O Cobol, Cobol! wherefore art thou Cobol?
Programming language popularity has been in the news again and as always Cobol is nowhere to be seen in the rankings. Even back in the day, when people in the know generally considered Cobol to be the most widely used language it often failed to appear, or appeared very low down, in language rankings. I think Cobol’s unrepresentative rankings occur because users of Cobol are assumed to hang out in the same places as users of other programming languages. The letters bo in the name is the clue, business oriented people are not usually interested in technical stuff and tend not to read the magazines (and these days web sites) that users of the other popular languages read.
Cobol is very business domain specific and does not contain functionality that makes it a reasonable choice for writing applications in other domains (it is possible to write a compiler in Cobol, for instance the Micro Focus compiler is written in Cobol). It has very sophisticated languages constructs for handling data having the most convoluted formats imaginable, essential in the business world which has to process data whose format has evolved over the years into a tangled mess (developers have to deal with spaghetti code, business has to deal with spaghetti data formats). Cobol’s control flow and code structuring facilities are primitive (all variables are global and the perform
statement is very similar to the gosub
statement found in Basic’s that are line number based) because business data processing tends to be relatively simple and programs to handle them are generally small (the large Cobol programs of legend are invariably made up of lots of small programs run in series with complicated data format dependencies between them).
I started to realise just how different Cobol is when working on my first Cobol code generator (yes it was written in Cobol). If a processor has lots of registers it is usually worthwhile to dedicate one to holding the value zero (of the 32 registers supported by most RISC processors, often only 31 can hold different values, one is dedicated to returning zero when read from and ignores any value written to it), in the case of Cobol it is considered worthwhile to dedicate a register to hold 0x20202020 (four space characters) rather than zero.
Is Cobol still the most widely used language today? No, I don’t think so. Business people love spreadsheets which means developers have switched to writing pre/post data format processing code, previously in Cobol, in Visual Basic (to convert input data into a form accepted by the spreadsheet and then print the results of the spreadsheet calculations in a presentable format); this Visual Basic source can often have a Cobol-like feel to it. This spreadsheet usage also resulted in the comma separated list becoming a widely used format for data representation, eroding Cobol’s unique selling point of sophisticated input/output data format processing.

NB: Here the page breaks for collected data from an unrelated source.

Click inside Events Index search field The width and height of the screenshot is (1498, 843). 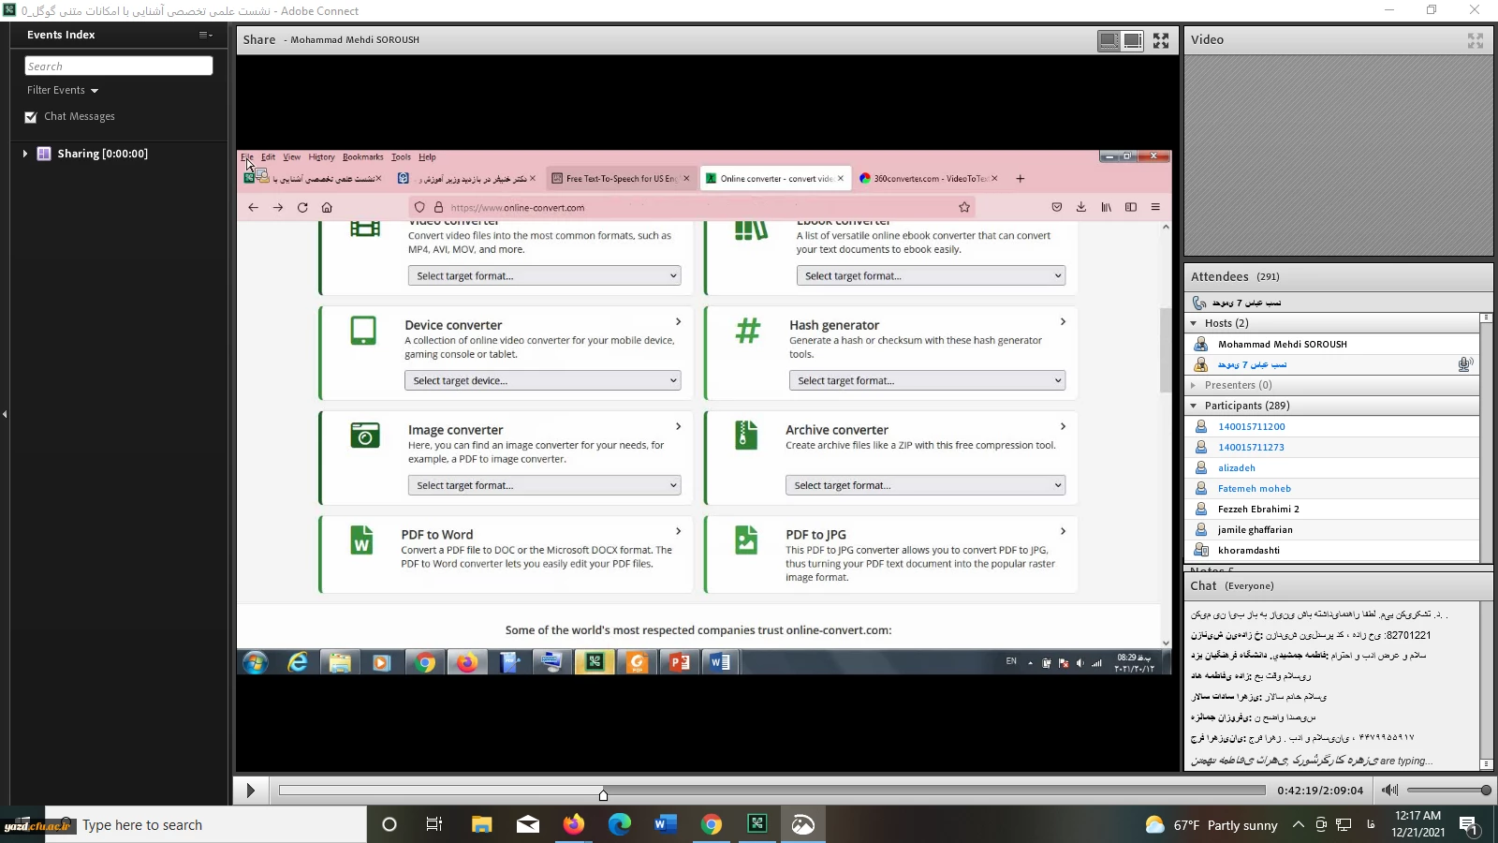coord(119,67)
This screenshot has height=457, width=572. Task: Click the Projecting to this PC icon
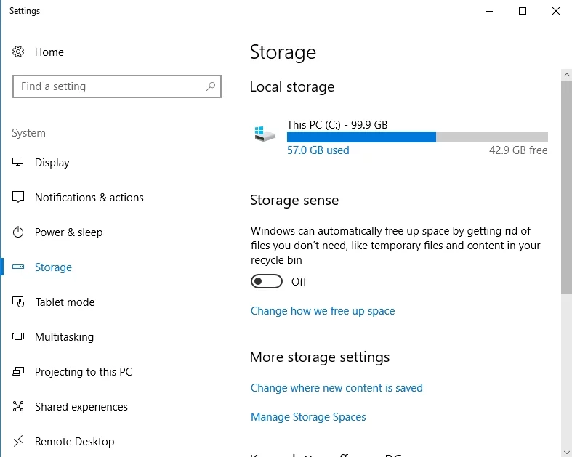pos(19,372)
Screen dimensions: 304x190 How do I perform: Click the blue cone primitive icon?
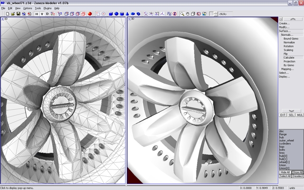click(x=128, y=14)
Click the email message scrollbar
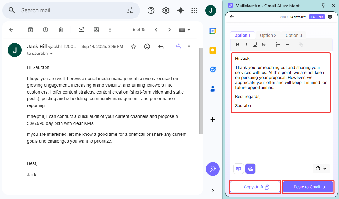The height and width of the screenshot is (199, 339). tap(201, 91)
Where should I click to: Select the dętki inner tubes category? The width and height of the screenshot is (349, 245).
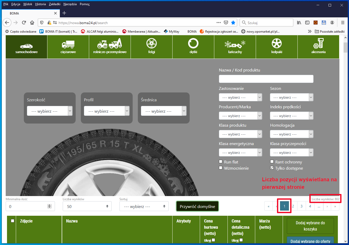[193, 47]
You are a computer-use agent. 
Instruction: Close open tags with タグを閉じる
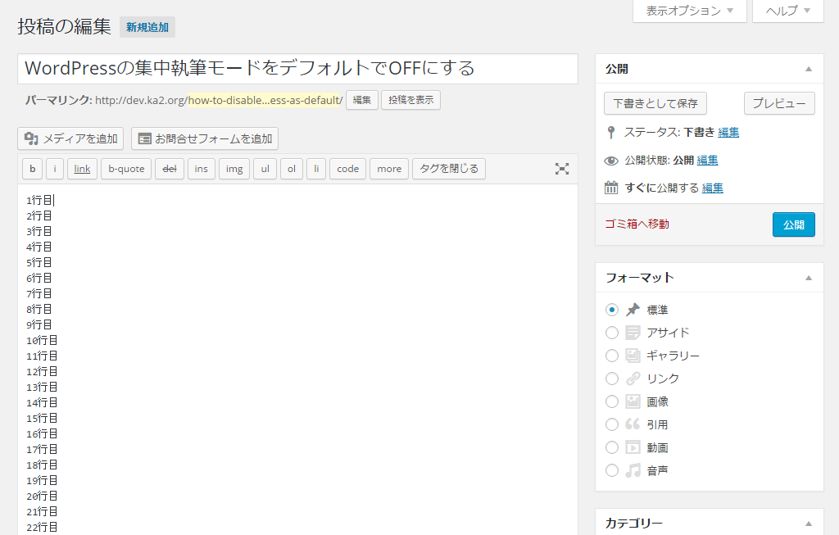[448, 168]
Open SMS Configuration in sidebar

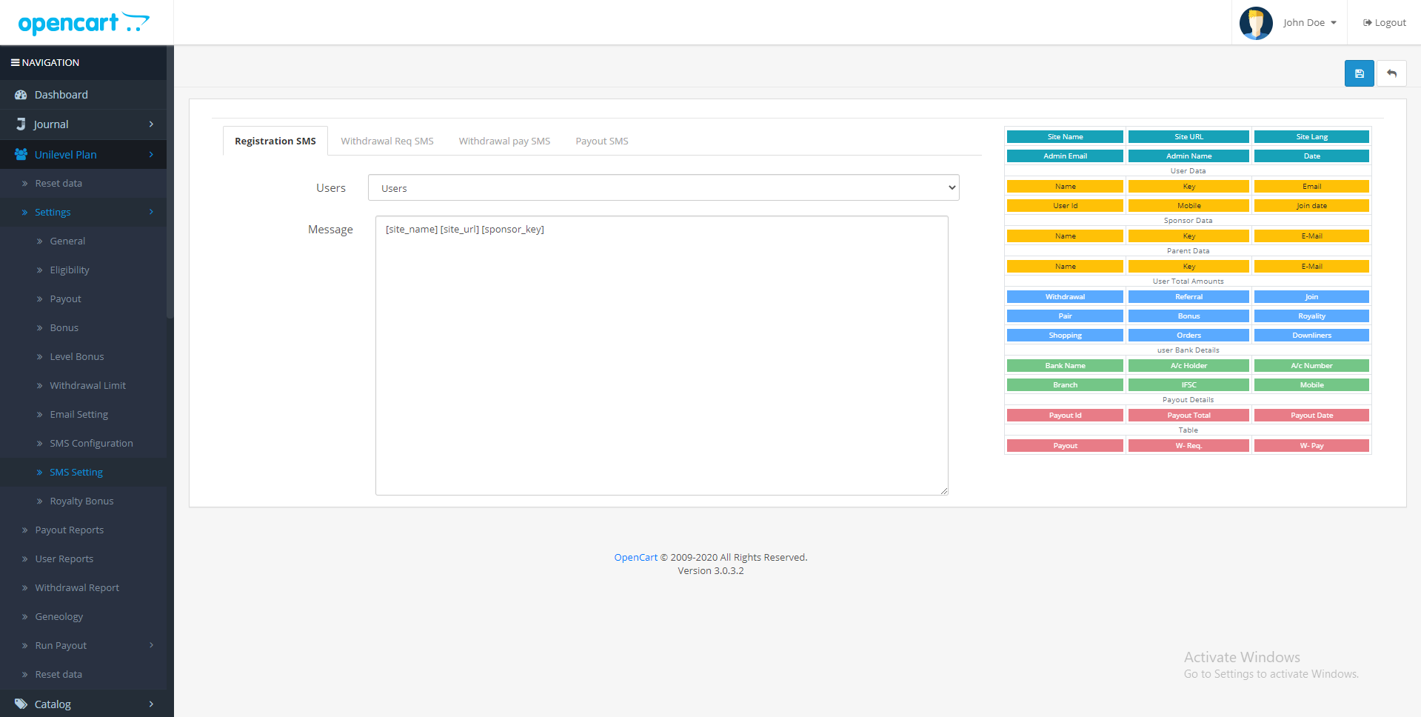pos(91,444)
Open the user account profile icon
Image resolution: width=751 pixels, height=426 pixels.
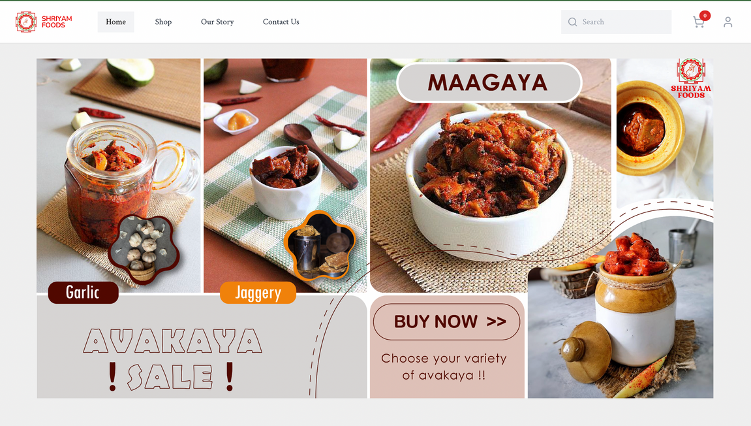[728, 22]
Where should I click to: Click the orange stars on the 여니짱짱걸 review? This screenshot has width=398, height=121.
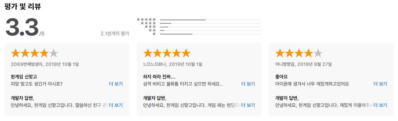(294, 53)
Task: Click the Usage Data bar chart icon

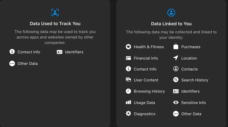Action: coord(128,103)
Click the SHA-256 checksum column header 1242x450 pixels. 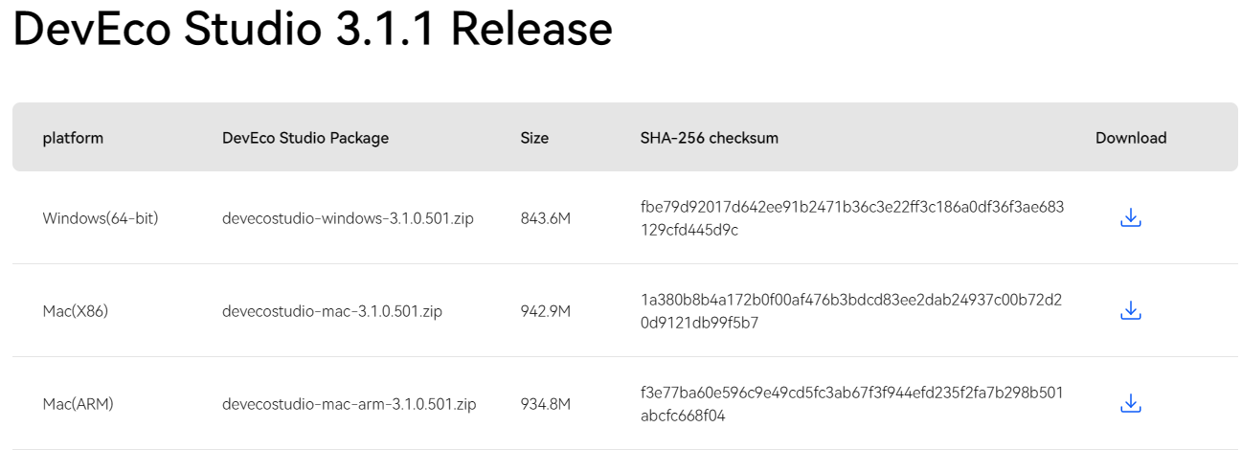tap(709, 138)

What does language popularity mean? Does using a language you don’t like count towards it being popular? There are several languages I like and very rarely get to use, does this mean I don’t get to contribute to their popularity?
In these tough financial times the number of job adverts requiring knowledge of a specified language is probably of more interest than number of posts to web sites. One job search site lists 3,032 Cobol jobs and counting job ad hits for the top languages listed in a recent popularity poll puts Cobol at the bottom end of the cluster of highest ranked languages.
On mainframes I think Cobol is likely to still be No. 1; it is probably impossible to replace the dominant language in a niche market.
Java is the COBOL of the modern era. IBM made a commitment to that language, many years ago, with one language being able to target multiple hardware platforms.
My current gig involves creating intranet web applications for a company with a long-running commitment to RPG. We still have to maintain the old stuff, but the new stuff is all Java.
20 years from now, Java will be enjoying COBOL’s current amount of installed base and lack of current interest. COBOL will still be around, but disappearing at a decaying, diminishing rate, asymptotically approaching zero.
The only way to slay that particular beast is code generation systems which effectively parse the COBOL, generate some kind of intermediate format which can be proven to cover all of the requirements (and expose any unknown-yet-satisfied requirements) and generate code in a newer language which satisfies all of the requirements.
The “unknown-yet-satisfied” part is critical. The documentation of requirements NEVER keeps up with the actual coding to satisfy requirements. That’s a large part of why companies aren’t replacing their existing piles of COBOL (or RPG, for that matter) with newer code, more easily maintained by the younger crowd of developers.
That, and the fact that beancounters are pathologically opposed to spending money on maintenance.
More and more “new generation” developers think that online solutions (cloud computing) is dominated by Java… well, they’re wrong. Underneath those Sass codes are Cobol modules or classes that is being called by Java programs, and why Cobol? Because the language is very much the soul of the back-end data processes… and definitely it cannot be easily be replaced, but instead the Cobol language provided a link between these two language (Java/Cobol) to work together. And so history will tell us that both languages are doing the cloud computing of today!
For the last few months (today is March 2014), I’ve seen many websites dealing with business operations under pure-Cobol backend solution… coupled with PHP, ASP.Net and HTML technology related platform (jQuery/Ajax/CSS3/HTML5). Even mobile browsers are emerging under a Cobol umbrella. With this trend I do not think everyone could see Cobol will go away in the future.
Long live Grace Hooper!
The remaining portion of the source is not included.